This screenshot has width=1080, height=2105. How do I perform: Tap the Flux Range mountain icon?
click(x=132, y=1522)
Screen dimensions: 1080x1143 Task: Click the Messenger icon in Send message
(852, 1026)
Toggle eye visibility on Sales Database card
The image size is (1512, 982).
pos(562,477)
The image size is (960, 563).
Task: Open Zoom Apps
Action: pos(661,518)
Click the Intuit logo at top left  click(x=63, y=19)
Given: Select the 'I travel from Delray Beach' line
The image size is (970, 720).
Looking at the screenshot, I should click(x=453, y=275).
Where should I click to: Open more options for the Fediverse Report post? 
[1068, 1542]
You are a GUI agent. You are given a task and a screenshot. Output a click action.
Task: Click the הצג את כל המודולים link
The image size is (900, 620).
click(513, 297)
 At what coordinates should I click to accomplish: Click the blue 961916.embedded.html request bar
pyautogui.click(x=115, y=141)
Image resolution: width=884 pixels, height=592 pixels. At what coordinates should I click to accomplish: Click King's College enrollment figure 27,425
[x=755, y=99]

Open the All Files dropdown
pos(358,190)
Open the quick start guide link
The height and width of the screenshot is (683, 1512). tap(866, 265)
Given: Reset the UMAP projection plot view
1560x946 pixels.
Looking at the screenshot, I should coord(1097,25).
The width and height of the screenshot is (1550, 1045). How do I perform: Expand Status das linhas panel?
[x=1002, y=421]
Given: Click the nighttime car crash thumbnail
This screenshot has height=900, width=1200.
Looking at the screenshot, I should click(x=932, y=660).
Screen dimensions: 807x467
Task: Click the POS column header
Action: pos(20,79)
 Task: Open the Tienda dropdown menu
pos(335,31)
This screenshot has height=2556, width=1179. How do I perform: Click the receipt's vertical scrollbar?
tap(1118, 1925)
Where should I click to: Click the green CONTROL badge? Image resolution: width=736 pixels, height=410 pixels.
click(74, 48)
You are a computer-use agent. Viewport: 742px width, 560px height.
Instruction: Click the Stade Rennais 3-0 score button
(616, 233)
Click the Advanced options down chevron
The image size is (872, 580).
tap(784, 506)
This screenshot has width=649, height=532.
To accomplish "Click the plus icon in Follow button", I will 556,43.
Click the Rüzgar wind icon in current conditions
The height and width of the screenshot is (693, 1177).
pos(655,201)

What the task asks: Count how many lines of the entries contain the word "agent"; only the number should appear in the reply.

Task solution: 2